June 30 (Bloomberg) -- The Standard & Poor's 500 Index was little changed amid heightened concern that losses from loans to the riskiest borrowers will mount, while the Dow Jones Industrial Average gained, capping its biggest quarterly advance since 2003.
Bear Stearns Cos., Goldman Sachs Group Inc. and Lehman Brothers Holdings Inc. led financial firms to the second- steepest retreat among 10 industries in the S&P 500. Bear Stearns this week said it would spend $1.6 billion to bail out two hedge funds that made bad bets on bonds backed by subprime mortgages.
``The issue with subprime could be far-reaching,'' said John Davidson, who helps oversee more than $11 billion as president of PartnerRe Asset Management in Greenwich, Connecticut. ``The week has been focused on what's going on at Bear Stearns. The thought was that this could affect the housing market, the consumer and the overall economy.''
Shares of AT&T Inc., the largest U.S. telephone company, rose every day this week, before sales of Apple Inc.'s iPhone began yesterday. AT&T is the mobile device's service provider. General Motors Corp. surged, giving it the Dow's No. 2 gain behind AT&T, after Goldman Sachs Group Inc. advised buying the stock.
The S&P 500 added 0.79, or less than 0.1 percent, to 1503.35. Yesterday's decline prevented the index from posting the biggest quarterly gain since 2003.
The Dow average increased 48.36, or 0.4 percent, to 13,408.62. Its 8.5 percent advance in the second quarter was the most since the final three months of 2003. The Nasdaq Composite Index rose 14.27, or 0.6 percent, to 2603.23.
`Favorable Direction'
U.S. Treasuries advanced following a government report that showed a gauge of inflation watched by the Federal Reserve slowed and concern over acts of terrorism in London. That sent the yield on benchmark 10-year notes down 0.10 percentage point to 5.03 percent, the biggest decrease since the week ended March 2, according to bond broker Cantor Fitzgerald LP.
Reports yesterday showed Americans spent less than forecast in May and the Fed's preferred inflation gauge cooled, signs that a consumer slowdown is restraining price pressures.
``The inflation trend is heading in a favorable direction,'' said Marshall Front, who helps manage about $800 million at Front Barnett Associates in Chicago.

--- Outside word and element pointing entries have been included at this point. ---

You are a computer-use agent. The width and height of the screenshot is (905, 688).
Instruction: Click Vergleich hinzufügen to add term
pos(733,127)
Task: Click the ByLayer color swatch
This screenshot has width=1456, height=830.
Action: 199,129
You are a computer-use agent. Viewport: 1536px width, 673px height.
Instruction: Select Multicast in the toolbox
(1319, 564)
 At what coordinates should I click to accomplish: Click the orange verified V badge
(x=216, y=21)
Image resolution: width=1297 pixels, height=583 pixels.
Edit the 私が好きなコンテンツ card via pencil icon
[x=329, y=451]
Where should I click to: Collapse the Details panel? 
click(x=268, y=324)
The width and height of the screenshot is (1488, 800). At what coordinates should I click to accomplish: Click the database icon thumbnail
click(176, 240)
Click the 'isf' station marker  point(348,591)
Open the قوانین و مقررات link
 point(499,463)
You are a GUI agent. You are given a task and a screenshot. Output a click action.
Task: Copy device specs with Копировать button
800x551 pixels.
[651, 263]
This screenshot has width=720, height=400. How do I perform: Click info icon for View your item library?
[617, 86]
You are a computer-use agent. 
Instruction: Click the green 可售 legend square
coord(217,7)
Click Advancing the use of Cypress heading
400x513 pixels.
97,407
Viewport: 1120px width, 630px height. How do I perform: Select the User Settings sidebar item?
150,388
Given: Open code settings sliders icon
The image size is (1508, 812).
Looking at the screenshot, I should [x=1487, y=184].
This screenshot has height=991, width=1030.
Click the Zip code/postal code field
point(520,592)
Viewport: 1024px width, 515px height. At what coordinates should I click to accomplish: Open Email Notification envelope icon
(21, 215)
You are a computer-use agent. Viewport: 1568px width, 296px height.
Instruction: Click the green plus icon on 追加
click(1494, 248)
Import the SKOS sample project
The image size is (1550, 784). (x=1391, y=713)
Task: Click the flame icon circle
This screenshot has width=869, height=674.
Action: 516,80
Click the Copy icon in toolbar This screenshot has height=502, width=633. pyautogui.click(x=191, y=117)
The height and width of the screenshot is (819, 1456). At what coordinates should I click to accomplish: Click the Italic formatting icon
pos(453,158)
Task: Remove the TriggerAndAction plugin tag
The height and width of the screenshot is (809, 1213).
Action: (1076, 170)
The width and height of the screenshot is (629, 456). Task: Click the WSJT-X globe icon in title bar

Financial firms in the S&P 500 lost 0.8 percent. The group extended the prior week's 2.9 percent slump, which was the steepest weekly loss since March. Bear Stearns slipped 2.6 percent to $140. Goldman fell 2.5 percent to $216.75. Lehman retreated 1.1 percent to $75.80.
IPhone
AT&T had its biggest weekly gain since July 2006, surging 6.8 percent to $41.50. Apple Chief Executive Officer Steve Jobs has set a goal of selling 10 million iPhones in 2008, giving the company a 1 percent share of the mobile-phone market. Reviewers for the Wall Street Journal, New York Times and USA Today this week praised the software and design of Apple's phone, iPod media player and Internet device.
Apple shares slipped 0.8 percent to $122.04.
Shares of GM, the biggest U.S. automaker, added 6.6 percent to $37.80. Goldman Sachs gave the stock a ``buy'' rating. Also, United Auto Workers members at Delphi Corp. approved an agreement with the bankrupt auto-parts maker that settles a two-year dispute by exchanging pay cuts for employee buyout incentives. Delphi is GM's largest parts supplier.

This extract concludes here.